The dataframe to write to the Delta table.

required
Example
from msfabricutils.etl import overwrite
import polars as pl

data = pl.DataFrame({...})

overwrite("path/to/delta_table", data)

replace_range

replace_range(table_or_uri: str | DeltaTable, df: PolarsFrame, range_column: str) -> None

Replaces a range of data in the Delta table based on a specified column.

Parameters:

Name Type Description Default
table_or_uri str

The URI of the target Delta table.

required
df PolarsFrame

The dataframe to write to the Delta table.

required
range_column str

The column used to determine the range of data to replace.

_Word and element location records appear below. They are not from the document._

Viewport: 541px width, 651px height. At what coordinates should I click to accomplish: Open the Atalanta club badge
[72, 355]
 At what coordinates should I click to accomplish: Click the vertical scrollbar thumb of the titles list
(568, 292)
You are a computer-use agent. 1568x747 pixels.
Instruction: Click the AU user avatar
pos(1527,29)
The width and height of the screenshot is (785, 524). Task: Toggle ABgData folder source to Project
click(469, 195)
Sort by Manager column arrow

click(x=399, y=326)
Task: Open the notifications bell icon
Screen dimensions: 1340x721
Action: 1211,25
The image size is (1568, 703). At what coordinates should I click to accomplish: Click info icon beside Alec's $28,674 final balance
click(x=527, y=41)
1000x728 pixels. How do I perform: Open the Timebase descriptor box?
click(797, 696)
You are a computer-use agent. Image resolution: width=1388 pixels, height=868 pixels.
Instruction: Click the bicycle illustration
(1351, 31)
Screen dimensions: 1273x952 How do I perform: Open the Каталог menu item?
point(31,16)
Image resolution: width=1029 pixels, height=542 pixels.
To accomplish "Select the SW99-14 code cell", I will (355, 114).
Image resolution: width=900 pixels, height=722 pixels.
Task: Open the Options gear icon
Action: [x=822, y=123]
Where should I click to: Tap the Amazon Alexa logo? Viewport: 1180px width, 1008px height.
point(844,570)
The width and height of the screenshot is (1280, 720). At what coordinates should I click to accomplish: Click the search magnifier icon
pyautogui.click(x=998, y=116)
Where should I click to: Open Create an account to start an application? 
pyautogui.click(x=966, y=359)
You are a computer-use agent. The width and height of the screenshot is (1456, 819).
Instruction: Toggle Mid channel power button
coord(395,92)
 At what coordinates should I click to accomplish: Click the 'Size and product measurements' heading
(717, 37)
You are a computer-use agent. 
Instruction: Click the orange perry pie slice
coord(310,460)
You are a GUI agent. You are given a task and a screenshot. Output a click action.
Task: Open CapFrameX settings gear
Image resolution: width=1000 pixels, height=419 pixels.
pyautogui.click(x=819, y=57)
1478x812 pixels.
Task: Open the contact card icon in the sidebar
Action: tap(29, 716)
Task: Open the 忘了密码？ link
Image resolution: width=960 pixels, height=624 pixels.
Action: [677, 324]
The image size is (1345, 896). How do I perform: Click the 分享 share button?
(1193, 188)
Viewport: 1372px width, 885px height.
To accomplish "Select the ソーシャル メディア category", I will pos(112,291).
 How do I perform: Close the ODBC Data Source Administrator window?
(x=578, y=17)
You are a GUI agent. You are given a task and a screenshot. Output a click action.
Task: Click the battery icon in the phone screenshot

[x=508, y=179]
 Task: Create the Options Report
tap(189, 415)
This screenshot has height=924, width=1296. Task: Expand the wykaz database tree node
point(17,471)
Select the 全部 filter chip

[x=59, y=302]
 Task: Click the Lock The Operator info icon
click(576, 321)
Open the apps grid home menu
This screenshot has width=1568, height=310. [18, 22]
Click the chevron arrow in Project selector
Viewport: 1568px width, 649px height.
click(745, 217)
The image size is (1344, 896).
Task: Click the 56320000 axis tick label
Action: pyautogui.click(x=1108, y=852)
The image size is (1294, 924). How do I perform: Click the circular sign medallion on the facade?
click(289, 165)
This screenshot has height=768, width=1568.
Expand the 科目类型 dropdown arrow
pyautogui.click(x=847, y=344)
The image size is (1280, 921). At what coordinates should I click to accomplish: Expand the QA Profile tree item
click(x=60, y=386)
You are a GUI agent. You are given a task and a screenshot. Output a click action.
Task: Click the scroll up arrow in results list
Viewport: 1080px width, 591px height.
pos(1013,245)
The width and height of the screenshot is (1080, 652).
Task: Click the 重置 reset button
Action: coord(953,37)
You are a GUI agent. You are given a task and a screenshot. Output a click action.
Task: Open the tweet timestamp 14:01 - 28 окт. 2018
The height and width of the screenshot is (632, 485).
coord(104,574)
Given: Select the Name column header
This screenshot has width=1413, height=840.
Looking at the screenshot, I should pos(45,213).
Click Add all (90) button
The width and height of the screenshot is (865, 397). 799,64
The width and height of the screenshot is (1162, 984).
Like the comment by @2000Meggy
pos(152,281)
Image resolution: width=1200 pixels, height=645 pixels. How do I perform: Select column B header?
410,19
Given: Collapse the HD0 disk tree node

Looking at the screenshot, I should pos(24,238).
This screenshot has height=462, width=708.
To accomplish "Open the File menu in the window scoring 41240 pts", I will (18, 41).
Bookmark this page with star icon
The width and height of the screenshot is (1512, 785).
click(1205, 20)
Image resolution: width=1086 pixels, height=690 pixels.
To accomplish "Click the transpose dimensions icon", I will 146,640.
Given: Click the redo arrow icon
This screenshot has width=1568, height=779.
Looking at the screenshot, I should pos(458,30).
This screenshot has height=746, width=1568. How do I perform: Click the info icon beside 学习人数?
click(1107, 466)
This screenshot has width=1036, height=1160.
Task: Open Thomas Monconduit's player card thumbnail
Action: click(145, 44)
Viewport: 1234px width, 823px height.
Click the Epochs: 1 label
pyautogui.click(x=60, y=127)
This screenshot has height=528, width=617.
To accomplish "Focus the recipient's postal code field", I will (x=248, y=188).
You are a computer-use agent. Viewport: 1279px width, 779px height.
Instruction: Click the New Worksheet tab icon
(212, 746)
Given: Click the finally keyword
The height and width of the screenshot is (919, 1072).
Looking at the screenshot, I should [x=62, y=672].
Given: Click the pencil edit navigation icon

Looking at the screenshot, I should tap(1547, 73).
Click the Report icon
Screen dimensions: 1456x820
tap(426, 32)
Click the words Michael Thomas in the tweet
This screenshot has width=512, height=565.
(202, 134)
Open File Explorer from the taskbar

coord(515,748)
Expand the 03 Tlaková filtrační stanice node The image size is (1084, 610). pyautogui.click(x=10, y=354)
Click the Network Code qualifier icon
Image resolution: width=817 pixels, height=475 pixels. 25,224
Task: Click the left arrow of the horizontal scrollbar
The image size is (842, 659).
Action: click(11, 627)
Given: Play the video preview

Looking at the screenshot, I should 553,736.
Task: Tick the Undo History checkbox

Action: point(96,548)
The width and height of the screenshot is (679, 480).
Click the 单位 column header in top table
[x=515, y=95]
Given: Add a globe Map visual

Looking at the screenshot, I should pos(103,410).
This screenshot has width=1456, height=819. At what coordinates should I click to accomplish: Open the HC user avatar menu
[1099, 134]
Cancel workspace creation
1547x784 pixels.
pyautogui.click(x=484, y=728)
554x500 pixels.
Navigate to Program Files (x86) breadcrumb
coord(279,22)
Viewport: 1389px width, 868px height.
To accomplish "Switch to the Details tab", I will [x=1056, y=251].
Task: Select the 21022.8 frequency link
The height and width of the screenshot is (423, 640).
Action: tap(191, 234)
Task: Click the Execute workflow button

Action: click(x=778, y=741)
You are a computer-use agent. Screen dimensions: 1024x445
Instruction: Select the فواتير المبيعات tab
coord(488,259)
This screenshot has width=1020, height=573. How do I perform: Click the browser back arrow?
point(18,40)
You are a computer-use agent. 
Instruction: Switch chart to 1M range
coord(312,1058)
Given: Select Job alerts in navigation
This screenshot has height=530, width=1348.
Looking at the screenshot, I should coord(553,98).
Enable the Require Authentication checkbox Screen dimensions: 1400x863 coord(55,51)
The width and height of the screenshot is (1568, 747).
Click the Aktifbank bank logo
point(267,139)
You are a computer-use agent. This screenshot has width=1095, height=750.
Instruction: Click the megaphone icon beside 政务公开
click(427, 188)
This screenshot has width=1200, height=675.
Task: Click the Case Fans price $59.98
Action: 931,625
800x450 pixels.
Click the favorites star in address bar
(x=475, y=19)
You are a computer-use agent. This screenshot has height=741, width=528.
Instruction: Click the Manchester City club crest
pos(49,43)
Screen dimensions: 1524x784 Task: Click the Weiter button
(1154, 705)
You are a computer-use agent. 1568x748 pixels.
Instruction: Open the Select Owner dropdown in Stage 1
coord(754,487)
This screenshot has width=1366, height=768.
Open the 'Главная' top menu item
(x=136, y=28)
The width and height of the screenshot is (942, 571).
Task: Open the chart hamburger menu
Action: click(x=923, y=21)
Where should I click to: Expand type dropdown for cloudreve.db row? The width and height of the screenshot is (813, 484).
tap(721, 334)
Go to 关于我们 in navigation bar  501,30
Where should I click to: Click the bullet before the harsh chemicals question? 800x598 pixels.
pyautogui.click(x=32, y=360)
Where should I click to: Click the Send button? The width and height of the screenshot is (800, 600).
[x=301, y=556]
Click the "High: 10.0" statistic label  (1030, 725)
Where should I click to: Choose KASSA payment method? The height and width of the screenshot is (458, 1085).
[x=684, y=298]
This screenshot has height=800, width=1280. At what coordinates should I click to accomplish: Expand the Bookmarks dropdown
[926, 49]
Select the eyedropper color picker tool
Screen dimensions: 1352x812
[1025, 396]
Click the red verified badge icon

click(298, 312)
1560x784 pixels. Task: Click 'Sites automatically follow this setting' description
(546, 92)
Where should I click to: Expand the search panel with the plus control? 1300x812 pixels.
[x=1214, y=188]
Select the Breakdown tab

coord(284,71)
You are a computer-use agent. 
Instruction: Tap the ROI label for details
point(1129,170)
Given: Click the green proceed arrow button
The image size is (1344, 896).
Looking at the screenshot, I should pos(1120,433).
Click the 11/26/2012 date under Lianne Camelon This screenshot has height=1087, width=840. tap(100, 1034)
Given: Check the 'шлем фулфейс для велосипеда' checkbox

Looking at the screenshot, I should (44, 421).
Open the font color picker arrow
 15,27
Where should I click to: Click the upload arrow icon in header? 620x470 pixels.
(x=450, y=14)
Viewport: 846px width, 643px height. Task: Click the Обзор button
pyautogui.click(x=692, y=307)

This replaces the data in the range of the range_column in the delta table based off the min and max values of the range_column in the dataframe.

required
Example
from msfabricutils.etl import replace_range
import polars as pl

data = pl.DataFrame({...})

replace_range("path/to/delta_table", data, range_column="date")

append

append(table_or_uri: str | DeltaTable, df: PolarsFrame) -> None

Appends the provided dataframe to the Delta table.

Parameters:

Name Type Description Default
table_or_uri str

The URI of the target Delta table.

required
df PolarsFrame

The dataframe to append to the Delta table.

required
Example
from msfabricutils.etl import append
import polars as pl

data = pl.DataFrame({...})

append("path/to/delta_table", data)

incremental

incremental(table_or_uri: str | DeltaTable, df: PolarsFrame, incremental_column: str) -> None

Appends new data to the Delta table based on an incremental column.

Parameters:

Name Type Description Default
table_or_uri str

The URI of the target Delta table.

required
df PolarsFrame

The dataframe to append to the Delta table.

required
incremental_column str

The column used to determine new data to append. The source dataframe will only append rows where the value of the incremental_column is greater than the max value of the incremental_column in the delta table.

required
Example
from msfabricutils.etl import incremental
import polars as pl

data = pl.DataFrame({...})

incremental("path/to/delta_table", data, incremental_column="timestamp")